Effects of Interleukin-6 Inhibition on Vascular, Endothelial and Left Ventricular Function in Rheumatoid Arthritis

• Conditions: Rheumatoid Arthritis; Inflammation
• Interventions: Drug: Tocilizumab (Actemra®); Drug: Other biological agent; Drug: Corticosteroid and non-biological agents.
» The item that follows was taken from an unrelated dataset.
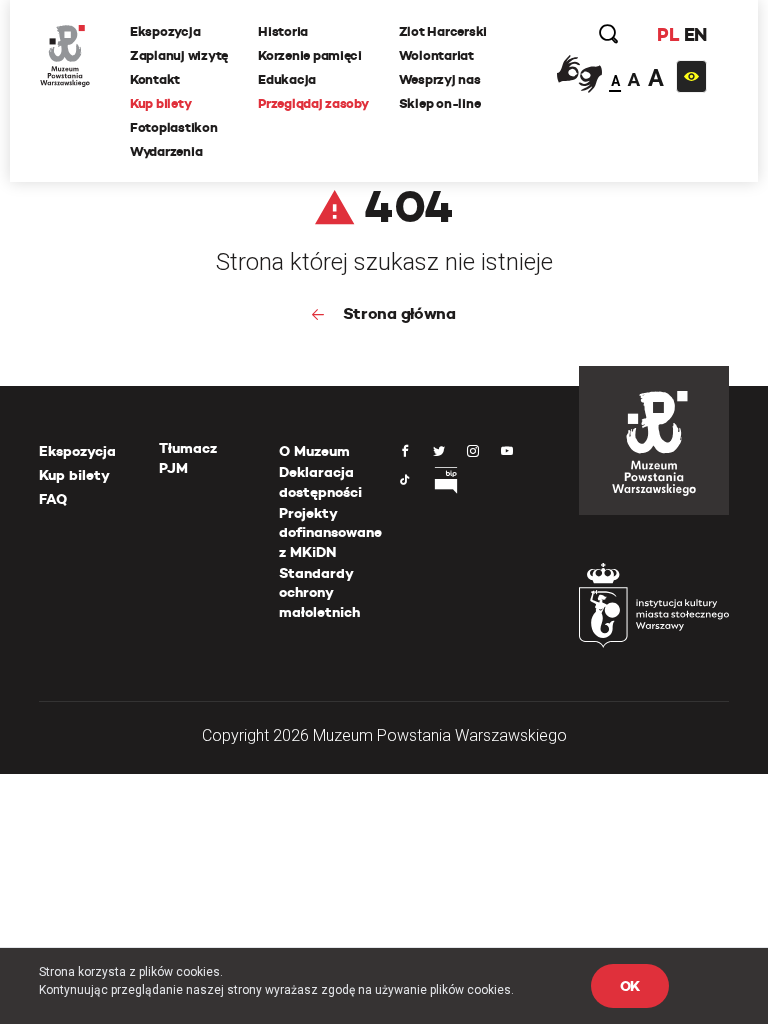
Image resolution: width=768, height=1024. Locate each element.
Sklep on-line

• Registration Number: NCT03288584
• Lead Sponsor: University of Athens

Brief Summary

Recent studies show beneficial effect of the inhibition of interleukin-6 (IL-6) activity on vascular and left ventricular (LV) function. The purpose of this study is to investigate whether anakinra, an IL-6 receptor antagonist, improves vascular, endothelial and LV function in patients with rheumatoid arthritis (RA).

Detailed Description

The inflammatory processes observed in patients with rheumatoid arthritis (RA) are strongly linked to enhanced interleukin-6 (IL-6) activity. Increased IL-6 activity causes myocardial cell damage and endothelial dysfunction. The adverse effects of IL-6 on myocardial and endothelial cells are mediated by an enhanced nitrooxidative stress and the promotion of apoptotic cardiomyocyte death through increased nitrooxidative stress and inflammation. Tocilizumab, a recombinant form of human IL-6 receptor antagonist, is commonly used for the treatment of RA. However it has not been defined whether inhibition of IL-6 activity by tocilizumab shows beneficial effects on endothelial, coronary, arterial and LV systolic and diastolic function in patients with RA.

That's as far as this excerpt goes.